PLD Space Miura 1 and Miura 5 Facilities

10th Dec 2020
PLD Space Miura 1/Miura 5

State-owned enterprises have lost their supremacy in space in the early 2000s. It was then that Elon Musk (SpaceX), Jeff Bezos (Blue Origin, Amazon), and Richard Branson (Virgin Group) had the opportunity to prove that private companies can not only compete with government ones but also go far ahead.

Business flexibility allowed creating a competitive environment and accelerating market development at times. The number of private companies involved in the space sector is growing every year, with satellite and launch vehicle manufacturers taking the lead. One of them, the Spanish company PLD Space, will be covered here.

Space Torero

PLD Space (Payload Aerospace SL) was created in 2001 by Spanish citizens, Raul Torres and Raul Verdu. The headquarters and production facilities are located in the Elche Industrial Park (Alicante) on the southeast coast of Spain.

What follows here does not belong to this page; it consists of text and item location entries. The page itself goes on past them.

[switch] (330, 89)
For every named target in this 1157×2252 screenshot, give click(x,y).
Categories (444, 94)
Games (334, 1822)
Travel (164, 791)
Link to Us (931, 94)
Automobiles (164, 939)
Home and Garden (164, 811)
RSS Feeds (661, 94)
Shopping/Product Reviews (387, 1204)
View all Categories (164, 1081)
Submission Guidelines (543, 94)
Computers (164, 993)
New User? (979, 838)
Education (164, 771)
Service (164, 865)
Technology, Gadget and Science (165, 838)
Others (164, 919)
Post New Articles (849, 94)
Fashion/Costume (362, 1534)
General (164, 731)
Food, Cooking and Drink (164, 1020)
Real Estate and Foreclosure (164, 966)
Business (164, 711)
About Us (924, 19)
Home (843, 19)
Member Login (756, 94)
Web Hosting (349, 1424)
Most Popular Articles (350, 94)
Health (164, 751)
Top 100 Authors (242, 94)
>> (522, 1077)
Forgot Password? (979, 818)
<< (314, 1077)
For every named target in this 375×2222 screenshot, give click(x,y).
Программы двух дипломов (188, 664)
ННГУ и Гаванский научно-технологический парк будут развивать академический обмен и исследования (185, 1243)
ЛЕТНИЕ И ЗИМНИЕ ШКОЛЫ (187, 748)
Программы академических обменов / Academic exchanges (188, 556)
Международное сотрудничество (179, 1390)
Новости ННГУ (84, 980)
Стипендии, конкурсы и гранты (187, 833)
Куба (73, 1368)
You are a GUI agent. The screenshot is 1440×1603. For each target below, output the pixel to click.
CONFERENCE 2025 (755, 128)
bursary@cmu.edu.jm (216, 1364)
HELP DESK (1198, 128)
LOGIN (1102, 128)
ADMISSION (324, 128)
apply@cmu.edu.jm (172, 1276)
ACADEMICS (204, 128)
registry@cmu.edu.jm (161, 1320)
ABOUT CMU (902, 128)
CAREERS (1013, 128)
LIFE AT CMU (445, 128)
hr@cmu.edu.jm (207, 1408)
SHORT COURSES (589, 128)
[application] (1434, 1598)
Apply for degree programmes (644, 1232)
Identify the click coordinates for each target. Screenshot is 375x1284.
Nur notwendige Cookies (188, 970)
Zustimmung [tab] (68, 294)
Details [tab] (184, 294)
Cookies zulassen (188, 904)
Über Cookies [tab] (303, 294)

The startup has raised €10 million in funding through a series of investment rounds and has long-term contracts with the Spanish government and ESA.

PLD Space mission tests microgravity and launches into the low-earth orbit of small payloads – CubeSats and nanosatellites. Two launch vehicles are being developed for this task – Miura 1 and Miura 5.

In 2015, the company entered into a 25-year agreement with the largest technical airport in Europe, Teruel, to use an area of 13 thousand square metres and invested €1 million in the infrastructure required for testing. At this stage, the PLD rockets have not yet passed the flight test stage, but it is already known that Miura 1 will be launched from the site at the El Arenosillo test center (CEDEA), and Miura 5 from the Space Centre in French Guiana. Let’s dwell on the detailed characteristics and prospects of each carrier.

PLD Space Miura 1

It is a single-stage recoverable launch vehicle, 12.5m high, capable of suborbital flight. The apogee of the flight is 150 km, the payload mass is 100 kg. The payload compartment is divided into four sections.

A standard rocket flight lasts 12 minutes, of which three carriers conduct in microgravity conditions. Landing is carried out using two parachutes, which are opened alternately upon reaching an altitude of 5 km and 3 km, respectively.

The company promises wide commercial availability of Miura 1 (no less than four launches of one carrier per year).

PLD Space Miura 5

A two-stage launch vehicle with a 25m length can launch 300-500 kg of cargo into various orbits up to 500 km. It supports first stage reuse. The planned frequency of launches is up to 15 per year.

The rocket provides:

  • launch of a single satellite,
  • Piggyback Launch – one main satellite and several additional satellites,
  • Rideshare
  • Kick Stage – using an additional stage for all launch options.

Both rockets are based on a 35 kN Teprel liquid engine developed by the company, which runs on a fuel vapor, “kerosene and liquid oxygen. ESA has high hopes for PLD Space to form a single European space-based reusable transport system. In 2020, like many other companies in the industry, PLD faced the difficulties caused by the Covid-19 epidemic but continues to methodically move towards their goal, preparing for the first test and then commercial Miura 1 and Miura 5 launches.